TASK INPUT:
———

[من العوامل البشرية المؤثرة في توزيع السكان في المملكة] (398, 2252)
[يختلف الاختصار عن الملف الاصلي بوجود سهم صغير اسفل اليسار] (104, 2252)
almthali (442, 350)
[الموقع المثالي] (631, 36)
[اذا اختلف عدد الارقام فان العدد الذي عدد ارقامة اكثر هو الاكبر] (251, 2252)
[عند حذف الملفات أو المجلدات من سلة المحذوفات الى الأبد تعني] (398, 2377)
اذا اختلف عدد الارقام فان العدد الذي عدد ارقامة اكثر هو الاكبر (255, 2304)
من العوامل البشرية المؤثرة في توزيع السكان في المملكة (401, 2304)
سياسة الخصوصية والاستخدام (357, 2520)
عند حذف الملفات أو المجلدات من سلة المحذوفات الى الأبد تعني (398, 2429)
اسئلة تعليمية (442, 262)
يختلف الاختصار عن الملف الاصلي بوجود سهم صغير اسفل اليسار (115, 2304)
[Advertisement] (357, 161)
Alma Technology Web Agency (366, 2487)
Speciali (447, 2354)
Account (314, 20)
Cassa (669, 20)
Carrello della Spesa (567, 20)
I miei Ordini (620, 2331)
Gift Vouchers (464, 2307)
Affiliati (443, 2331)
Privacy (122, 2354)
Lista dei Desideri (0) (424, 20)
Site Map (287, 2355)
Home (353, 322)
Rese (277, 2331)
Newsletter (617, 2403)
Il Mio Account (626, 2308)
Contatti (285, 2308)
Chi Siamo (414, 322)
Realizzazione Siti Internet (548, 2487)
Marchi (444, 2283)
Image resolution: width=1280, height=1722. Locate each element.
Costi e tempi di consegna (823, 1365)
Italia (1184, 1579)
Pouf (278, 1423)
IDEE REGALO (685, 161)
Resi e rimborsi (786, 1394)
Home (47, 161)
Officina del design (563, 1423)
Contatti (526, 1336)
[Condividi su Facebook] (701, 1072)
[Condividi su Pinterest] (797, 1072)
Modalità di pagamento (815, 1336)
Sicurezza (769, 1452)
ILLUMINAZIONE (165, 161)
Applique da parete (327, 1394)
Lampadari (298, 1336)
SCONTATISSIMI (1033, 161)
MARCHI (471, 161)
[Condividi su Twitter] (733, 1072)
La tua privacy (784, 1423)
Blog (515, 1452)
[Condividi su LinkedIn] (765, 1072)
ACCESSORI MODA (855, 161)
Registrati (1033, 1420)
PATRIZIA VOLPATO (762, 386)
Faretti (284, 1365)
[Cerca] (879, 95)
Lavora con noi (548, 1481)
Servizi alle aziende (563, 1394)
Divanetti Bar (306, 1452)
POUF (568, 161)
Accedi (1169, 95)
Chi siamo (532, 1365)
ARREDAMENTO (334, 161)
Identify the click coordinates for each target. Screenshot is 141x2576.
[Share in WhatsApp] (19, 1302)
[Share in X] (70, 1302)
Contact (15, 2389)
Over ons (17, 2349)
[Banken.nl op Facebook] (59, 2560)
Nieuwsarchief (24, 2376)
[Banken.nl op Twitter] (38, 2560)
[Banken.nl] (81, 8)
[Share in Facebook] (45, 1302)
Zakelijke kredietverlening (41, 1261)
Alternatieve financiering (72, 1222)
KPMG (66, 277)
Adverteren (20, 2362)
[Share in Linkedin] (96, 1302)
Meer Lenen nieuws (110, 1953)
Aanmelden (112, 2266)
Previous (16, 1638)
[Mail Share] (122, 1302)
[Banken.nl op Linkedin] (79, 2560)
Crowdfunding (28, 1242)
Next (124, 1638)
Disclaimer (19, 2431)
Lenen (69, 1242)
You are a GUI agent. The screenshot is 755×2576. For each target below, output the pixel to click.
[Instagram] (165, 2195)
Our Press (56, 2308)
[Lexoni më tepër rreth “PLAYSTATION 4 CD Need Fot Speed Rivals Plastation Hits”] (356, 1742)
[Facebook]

———

EXERCISE DIRECTIONS: Review the material and copy each line in which the word "الاكبر" appears.

SOLUTION TO THE PROBLEM:
[اذا اختلف عدد الارقام فان العدد الذي عدد ارقامة اكثر هو الاكبر] (251, 2252)
اذا اختلف عدد الارقام فان العدد الذي عدد ارقامة اكثر هو الاكبر (255, 2304)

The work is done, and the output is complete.